## Work request
When the line containing "Noah's Fifth Year Video (406, 1502)" is reached, include it and end there; set down verbatim every line before it, starting at the top of the records.

## Records shown
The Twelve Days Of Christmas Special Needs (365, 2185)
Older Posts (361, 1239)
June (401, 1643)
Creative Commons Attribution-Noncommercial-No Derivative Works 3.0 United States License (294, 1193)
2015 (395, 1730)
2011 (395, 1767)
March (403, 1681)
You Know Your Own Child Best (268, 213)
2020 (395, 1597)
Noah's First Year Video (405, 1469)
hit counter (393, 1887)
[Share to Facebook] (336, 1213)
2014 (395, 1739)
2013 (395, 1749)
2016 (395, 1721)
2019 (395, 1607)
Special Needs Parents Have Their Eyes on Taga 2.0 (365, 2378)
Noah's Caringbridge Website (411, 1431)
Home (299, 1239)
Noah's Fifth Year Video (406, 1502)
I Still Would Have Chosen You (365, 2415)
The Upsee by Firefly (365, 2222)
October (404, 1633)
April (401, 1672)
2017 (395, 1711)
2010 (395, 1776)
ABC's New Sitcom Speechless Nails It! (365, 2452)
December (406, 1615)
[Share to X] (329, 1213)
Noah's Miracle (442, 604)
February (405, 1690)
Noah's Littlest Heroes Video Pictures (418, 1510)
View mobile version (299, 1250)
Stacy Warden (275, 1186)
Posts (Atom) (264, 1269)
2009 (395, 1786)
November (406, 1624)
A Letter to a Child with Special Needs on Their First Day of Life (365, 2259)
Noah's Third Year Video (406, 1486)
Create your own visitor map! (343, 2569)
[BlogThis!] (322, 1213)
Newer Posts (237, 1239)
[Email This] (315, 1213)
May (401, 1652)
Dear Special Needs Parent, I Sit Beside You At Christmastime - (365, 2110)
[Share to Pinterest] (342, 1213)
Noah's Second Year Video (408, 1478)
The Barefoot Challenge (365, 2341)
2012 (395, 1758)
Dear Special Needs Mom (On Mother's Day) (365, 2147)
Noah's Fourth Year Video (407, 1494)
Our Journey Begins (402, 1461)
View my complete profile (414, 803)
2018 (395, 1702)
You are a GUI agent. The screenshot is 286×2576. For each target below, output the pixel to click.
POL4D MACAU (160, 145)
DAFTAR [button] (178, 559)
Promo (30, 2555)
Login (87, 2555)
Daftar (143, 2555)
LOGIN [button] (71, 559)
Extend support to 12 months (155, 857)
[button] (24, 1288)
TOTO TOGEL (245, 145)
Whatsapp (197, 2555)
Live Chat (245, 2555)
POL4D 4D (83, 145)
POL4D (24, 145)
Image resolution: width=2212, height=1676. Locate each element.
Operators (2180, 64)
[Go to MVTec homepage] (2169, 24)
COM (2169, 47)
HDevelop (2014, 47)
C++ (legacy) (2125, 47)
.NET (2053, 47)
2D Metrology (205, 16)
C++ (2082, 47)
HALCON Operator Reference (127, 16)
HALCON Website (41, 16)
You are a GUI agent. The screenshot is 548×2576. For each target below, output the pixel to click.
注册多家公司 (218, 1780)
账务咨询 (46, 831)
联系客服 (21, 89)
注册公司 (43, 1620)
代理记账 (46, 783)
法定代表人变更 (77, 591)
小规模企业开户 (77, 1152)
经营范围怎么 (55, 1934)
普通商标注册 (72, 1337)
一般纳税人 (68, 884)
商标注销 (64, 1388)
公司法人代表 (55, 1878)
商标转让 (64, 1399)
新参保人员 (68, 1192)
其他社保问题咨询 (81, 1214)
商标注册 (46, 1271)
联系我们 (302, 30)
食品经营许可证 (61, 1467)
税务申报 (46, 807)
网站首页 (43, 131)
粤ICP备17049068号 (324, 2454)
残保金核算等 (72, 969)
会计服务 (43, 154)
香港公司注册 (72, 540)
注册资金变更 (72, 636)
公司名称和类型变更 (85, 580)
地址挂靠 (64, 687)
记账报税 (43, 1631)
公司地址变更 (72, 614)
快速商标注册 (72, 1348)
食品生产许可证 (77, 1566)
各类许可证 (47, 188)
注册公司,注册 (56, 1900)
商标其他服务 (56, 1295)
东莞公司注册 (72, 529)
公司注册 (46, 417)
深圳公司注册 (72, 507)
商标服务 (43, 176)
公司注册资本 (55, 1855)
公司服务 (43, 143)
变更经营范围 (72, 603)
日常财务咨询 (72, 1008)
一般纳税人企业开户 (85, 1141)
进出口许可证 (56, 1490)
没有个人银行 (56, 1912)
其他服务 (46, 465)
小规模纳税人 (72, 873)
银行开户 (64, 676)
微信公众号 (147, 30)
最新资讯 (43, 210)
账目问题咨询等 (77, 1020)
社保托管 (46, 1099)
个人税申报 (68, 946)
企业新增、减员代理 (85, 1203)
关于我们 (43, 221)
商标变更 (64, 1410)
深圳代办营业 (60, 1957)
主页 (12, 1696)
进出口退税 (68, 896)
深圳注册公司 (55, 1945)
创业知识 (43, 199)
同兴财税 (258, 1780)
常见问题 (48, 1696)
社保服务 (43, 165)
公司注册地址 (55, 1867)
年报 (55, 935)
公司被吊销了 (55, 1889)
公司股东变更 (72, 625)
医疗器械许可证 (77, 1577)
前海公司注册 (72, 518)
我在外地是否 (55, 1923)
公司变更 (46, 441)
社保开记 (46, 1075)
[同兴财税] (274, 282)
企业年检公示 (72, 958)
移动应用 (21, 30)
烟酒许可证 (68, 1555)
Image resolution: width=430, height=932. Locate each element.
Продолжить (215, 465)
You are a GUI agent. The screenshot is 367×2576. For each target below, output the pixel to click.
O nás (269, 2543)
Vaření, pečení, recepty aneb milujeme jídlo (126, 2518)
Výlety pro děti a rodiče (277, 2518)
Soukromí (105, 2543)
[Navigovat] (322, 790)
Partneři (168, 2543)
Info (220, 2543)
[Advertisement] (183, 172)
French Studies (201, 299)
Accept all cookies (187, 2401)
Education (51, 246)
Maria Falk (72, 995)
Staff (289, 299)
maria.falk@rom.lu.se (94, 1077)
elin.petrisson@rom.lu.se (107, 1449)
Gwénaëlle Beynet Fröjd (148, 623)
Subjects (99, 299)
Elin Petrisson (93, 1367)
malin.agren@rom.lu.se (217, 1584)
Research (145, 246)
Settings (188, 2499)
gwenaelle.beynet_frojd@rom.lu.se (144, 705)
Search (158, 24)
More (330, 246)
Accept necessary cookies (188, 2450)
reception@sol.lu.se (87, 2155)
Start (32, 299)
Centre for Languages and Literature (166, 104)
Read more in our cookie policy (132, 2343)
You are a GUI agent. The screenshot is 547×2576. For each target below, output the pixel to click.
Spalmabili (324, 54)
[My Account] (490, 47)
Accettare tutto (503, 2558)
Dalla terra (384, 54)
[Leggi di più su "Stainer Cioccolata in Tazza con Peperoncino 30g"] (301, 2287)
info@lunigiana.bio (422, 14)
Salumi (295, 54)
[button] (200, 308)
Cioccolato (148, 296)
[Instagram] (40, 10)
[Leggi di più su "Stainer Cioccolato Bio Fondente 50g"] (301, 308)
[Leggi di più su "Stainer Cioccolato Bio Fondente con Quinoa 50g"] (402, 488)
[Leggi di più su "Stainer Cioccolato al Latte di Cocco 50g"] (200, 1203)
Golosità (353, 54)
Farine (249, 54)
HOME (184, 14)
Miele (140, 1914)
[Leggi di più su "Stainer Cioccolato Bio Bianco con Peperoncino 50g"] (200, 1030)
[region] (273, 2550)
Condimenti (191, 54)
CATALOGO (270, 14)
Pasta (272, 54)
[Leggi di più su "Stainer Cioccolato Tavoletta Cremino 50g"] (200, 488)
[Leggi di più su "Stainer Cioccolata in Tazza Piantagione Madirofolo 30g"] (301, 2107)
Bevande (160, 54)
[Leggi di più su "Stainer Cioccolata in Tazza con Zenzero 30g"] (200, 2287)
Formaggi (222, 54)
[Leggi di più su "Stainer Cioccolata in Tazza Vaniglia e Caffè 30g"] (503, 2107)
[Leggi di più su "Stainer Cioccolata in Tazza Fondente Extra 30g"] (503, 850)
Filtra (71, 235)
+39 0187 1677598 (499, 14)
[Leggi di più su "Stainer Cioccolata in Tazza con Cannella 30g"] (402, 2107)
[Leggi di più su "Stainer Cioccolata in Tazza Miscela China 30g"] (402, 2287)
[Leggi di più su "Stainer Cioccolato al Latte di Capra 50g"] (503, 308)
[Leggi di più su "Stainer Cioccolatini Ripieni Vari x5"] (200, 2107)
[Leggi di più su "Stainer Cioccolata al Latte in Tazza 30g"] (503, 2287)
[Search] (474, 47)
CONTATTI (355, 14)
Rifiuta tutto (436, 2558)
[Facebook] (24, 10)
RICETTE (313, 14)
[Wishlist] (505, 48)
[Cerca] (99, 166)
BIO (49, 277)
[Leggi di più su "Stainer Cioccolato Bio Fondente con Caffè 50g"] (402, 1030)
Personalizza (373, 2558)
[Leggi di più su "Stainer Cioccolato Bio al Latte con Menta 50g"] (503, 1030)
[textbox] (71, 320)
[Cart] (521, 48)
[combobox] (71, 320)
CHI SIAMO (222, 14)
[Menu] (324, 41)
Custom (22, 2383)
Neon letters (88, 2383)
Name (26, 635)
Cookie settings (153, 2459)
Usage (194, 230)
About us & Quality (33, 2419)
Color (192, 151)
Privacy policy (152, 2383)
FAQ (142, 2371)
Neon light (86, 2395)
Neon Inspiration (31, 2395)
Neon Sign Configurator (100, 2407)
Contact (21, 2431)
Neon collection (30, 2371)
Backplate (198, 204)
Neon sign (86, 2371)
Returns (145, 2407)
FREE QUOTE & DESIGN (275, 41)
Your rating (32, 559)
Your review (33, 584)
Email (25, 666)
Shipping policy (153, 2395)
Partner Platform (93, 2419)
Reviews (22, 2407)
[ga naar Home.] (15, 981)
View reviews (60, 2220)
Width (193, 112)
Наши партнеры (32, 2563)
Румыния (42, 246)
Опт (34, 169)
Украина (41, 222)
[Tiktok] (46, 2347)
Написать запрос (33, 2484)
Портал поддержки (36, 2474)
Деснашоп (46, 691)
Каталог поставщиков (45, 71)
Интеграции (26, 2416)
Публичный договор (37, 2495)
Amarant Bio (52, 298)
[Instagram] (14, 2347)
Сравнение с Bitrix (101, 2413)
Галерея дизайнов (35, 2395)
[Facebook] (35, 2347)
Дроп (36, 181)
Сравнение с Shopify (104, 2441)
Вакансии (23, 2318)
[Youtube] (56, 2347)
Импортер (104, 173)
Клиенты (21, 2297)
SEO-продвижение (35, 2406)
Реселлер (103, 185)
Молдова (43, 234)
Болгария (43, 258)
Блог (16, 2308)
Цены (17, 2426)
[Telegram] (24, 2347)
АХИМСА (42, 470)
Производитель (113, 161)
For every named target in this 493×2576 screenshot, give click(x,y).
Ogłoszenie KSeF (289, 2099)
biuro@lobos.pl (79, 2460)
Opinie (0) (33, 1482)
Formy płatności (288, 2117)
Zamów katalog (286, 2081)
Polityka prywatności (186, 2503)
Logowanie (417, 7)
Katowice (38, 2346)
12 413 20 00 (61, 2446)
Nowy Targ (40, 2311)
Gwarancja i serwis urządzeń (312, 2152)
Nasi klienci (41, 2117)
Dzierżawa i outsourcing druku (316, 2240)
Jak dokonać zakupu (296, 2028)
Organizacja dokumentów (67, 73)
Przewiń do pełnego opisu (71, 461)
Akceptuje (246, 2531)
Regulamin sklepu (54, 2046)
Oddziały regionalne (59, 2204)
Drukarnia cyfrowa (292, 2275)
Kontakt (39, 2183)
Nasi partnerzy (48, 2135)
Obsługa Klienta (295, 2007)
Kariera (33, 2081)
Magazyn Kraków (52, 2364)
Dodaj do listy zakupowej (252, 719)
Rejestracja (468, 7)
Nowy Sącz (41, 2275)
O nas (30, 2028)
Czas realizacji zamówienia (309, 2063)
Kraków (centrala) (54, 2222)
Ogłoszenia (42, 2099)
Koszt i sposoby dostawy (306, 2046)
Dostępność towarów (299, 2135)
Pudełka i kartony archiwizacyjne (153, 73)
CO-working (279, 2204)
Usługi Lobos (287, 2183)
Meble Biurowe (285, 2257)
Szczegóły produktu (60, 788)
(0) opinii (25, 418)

## Your response
The Twelve Days Of Christmas Special Needs (365, 2185)
Older Posts (361, 1239)
June (401, 1643)
Creative Commons Attribution-Noncommercial-No Derivative Works 3.0 United States License (294, 1193)
2015 (395, 1730)
2011 (395, 1767)
March (403, 1681)
You Know Your Own Child Best (268, 213)
2020 (395, 1597)
Noah's First Year Video (405, 1469)
hit counter (393, 1887)
[Share to Facebook] (336, 1213)
2014 (395, 1739)
2013 (395, 1749)
2016 (395, 1721)
2019 (395, 1607)
Special Needs Parents Have Their Eyes on Taga 2.0 (365, 2378)
Noah's Caringbridge Website (411, 1431)
Home (299, 1239)
Noah's Fifth Year Video (406, 1502)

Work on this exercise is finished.